25% of pedestrian deaths nationwide happen inside of crosswalks. The rate of pedestrian deaths in Black communities is twice that of white people in part because Black and brown neighborhoods are less likely to have crosswalks or other traffic calming measures due to years of neglect and disinvestment.
And, our auto-centered culture causes harm in more ways than one.
Transportation is the leading cause of air pollution in the US, which causes human health problems and climate change.
Cars contribute to our sedentary lifestyle and the diseases that flow from inactivity.
And as someone who grew up dependent on transit and bikes, I know firsthand that the expense of a car and lack of adequate transportation alternatives is a barrier to upward mobility. The necessity of car ownership keeps people down, economically.
What do we do?
It is unrealistic to think we can fund the number of police officers needed to catch and prevent poor driving, nor is it desirable given the impacts of policing on Black and Brown communities.

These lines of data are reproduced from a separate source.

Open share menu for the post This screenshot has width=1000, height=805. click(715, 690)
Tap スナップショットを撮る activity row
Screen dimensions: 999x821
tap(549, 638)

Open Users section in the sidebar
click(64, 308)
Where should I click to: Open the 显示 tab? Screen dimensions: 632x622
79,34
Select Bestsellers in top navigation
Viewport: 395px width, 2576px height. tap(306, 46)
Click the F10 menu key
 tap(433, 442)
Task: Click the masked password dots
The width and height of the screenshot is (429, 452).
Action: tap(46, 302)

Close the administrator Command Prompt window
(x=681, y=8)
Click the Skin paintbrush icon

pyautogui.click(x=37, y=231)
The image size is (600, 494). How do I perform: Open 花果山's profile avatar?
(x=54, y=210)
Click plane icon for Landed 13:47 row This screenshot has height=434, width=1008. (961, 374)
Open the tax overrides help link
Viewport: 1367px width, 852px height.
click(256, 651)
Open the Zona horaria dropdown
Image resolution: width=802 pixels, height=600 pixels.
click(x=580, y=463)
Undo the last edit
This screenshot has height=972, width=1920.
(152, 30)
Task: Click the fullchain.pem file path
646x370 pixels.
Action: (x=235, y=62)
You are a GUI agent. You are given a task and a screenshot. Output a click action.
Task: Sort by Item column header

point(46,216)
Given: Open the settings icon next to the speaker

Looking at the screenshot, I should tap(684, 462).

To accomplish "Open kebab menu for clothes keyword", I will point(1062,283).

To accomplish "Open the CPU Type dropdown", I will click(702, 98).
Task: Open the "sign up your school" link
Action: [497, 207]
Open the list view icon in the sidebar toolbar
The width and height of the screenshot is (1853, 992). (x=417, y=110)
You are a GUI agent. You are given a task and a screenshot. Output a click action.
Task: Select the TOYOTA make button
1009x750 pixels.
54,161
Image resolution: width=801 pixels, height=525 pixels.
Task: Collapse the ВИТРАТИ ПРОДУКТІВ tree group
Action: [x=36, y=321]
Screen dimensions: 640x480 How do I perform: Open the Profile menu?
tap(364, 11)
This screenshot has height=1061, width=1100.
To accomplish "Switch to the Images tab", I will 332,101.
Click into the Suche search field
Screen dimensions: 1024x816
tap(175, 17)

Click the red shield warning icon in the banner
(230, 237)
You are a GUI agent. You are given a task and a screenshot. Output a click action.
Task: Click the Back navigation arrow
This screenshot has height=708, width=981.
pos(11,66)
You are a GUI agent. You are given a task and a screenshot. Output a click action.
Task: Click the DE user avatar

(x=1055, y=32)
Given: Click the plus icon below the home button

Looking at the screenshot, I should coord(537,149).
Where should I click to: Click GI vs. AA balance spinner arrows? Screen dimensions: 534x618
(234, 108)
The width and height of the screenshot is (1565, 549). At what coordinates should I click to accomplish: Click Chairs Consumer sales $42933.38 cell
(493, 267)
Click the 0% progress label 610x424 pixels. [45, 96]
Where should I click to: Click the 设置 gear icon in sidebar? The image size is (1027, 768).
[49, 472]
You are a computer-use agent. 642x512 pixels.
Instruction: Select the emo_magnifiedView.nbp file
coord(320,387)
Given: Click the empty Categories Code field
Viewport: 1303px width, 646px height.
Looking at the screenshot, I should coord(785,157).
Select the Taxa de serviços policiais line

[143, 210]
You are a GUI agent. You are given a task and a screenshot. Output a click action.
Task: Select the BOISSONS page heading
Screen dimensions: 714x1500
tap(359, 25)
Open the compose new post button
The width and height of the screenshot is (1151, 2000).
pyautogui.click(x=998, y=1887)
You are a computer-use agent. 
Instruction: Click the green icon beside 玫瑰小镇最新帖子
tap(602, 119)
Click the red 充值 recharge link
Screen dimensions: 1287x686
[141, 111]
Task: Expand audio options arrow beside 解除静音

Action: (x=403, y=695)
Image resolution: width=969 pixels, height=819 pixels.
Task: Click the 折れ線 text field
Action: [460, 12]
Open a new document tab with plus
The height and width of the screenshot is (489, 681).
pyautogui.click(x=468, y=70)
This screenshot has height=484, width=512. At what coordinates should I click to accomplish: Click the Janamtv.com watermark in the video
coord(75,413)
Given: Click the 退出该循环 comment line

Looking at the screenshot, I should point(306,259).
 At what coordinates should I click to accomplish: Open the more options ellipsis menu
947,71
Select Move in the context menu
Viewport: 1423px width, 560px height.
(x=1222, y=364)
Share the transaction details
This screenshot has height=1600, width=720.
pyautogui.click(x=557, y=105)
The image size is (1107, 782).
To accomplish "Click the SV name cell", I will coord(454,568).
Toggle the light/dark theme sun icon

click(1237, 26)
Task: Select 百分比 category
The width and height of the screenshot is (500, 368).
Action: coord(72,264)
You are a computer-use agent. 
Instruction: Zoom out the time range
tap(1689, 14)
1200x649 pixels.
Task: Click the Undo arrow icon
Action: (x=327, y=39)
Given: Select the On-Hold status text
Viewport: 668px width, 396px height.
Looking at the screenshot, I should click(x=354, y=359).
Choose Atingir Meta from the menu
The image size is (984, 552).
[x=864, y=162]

If we want to create a healthier community, we have to recognize that our physical environment determines and predicts behavior. If you design a couch with three seat cushions, three people feel invited to sit on it. If streets are designed so that corners are sharp, lanes are narrow, and lighting is good, people drive slowly and more safely. And if neighborhoods are redesigned so that groceries, libraries, jobs and affordable housing are within biking and walking distance, people are encouraged to get outside on foot, build bonds with each other, and care for neighbors, reducing our dependence on the car overall.
It is unacceptable, cruel and irrational to blame those who can’t afford, aren’t physically able, or choose not to drive a car. If we want healthy communities, build people-centered neighborhoods where the needs of each of us is within reach, literally.